JW: I noticed you both noted authenticity applies when the right plant grows in the right location.

TH
It is very much all about location if you are a tea connoisseur, in my opinion. Just like drinking Lion Peak Longjing, or a champagne, for example. It’s not legally a champagne if the production is not from the Champagne region of France.

PL
Yes, it needs to come from the Wuyi mountains. It needs to be a zheng yan (正岩).  (Editor’s note: See this post on the differences between zheng yan and other classifications.) This is an issue in China, as a lot of wuyis do not come from the actual wuyi mountains but from surrounding tea gardens. It’s a huge issue in the US because I think most of the wuyis being sold here are not “zheng yan”. They are teas grown outside the wuyi mountains (the best tell is price for some of these teas). For example, it’s impossible to have a zheng yan at a price point that some of these teas are being sold for.

JW: But some Wuyi teas just get piled together and sold under the name “da hong pao.” Are there any tells that can help a discerning tea drinker distinguish the more authentic from the less?

PL
Today, the term da hong pao has become an almost generic marketing term, used as a label for “high grade” “wuyi” oolongs. I have quotes around both high grade and wuyi because sometimes, what is being sold is neither high grade nor from the wuyi mountains.

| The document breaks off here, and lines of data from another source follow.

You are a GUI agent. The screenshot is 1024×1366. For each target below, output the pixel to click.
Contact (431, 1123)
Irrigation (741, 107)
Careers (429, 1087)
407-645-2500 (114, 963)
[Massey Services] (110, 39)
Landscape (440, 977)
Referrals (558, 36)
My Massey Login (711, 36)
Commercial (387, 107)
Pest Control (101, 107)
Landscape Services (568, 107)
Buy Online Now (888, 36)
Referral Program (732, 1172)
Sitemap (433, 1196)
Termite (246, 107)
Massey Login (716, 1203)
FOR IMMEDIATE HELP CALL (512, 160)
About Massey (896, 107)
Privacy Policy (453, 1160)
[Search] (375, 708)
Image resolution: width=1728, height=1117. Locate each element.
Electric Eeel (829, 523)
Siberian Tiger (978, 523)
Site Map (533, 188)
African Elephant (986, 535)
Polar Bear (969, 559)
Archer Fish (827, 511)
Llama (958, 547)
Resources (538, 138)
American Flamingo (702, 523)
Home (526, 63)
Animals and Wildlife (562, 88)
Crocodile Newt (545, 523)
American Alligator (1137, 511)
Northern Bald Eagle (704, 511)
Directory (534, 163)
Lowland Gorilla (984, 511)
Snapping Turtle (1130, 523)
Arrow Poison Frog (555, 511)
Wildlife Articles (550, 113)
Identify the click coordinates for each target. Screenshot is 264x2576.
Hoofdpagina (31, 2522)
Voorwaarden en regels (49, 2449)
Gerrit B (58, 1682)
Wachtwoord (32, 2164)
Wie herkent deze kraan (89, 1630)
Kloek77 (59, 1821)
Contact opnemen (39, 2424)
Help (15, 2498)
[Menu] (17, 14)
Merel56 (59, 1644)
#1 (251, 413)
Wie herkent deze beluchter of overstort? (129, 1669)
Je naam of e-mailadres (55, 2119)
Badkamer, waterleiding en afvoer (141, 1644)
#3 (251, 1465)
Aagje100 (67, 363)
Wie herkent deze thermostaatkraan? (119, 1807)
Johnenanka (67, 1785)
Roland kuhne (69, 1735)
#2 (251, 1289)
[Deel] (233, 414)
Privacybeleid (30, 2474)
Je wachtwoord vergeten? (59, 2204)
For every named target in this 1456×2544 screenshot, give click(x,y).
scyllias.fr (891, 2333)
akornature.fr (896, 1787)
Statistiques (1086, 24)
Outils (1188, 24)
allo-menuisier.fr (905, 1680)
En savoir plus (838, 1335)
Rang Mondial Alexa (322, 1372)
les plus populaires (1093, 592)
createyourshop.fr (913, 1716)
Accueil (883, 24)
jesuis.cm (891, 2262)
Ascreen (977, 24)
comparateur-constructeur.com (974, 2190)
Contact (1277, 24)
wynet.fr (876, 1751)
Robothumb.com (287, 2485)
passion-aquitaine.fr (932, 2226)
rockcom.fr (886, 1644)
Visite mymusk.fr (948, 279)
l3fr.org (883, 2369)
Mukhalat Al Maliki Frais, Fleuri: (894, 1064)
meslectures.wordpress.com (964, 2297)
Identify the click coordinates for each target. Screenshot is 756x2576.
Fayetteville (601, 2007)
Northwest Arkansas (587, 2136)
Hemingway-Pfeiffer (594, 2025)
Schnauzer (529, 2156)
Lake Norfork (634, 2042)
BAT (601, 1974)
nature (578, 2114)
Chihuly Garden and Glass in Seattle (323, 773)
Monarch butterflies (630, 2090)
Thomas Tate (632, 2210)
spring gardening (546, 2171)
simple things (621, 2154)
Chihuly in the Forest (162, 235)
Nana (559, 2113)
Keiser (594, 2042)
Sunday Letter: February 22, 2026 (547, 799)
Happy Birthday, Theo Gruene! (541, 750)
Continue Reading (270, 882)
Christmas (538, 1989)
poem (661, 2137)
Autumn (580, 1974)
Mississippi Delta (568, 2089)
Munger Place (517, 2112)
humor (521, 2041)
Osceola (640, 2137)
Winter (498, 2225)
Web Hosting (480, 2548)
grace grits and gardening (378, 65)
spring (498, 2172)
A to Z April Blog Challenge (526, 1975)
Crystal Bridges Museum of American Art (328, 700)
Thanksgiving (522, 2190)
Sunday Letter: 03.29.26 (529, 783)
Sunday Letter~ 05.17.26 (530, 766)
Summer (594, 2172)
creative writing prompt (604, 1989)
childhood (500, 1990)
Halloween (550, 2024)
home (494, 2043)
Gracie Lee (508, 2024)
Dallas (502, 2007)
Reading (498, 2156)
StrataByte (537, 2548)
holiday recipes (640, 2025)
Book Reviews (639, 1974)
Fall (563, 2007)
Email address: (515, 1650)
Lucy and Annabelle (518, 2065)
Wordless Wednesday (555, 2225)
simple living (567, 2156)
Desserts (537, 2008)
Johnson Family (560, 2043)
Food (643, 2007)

More often than not, what is being sold as da hong pao are blends that consists mostly of Huang guan yin, an incredibly floral cultivar. The use of Huang Guan Yin as a stand-in for da hong pao is based on the incorrect assumption that anything high grade needs to be incredibly floral. What’s amiss is that true beidou /da hong pao is not floral. It has a slightly medicinal character, but is prized for its balance. I like to think of it as a carrier of all the traits for which the individual Wuyi cultivars are known, but in a way that balances their various distinct notes (minerally, floral, rich, etc.).

 

JW: This conversation could go on, and I hope it does. We haven’t touched upon other potential points, like harvest time and processing factors contribute to authentic da hong pao character. My thanks to Peter and Timothy for contributing.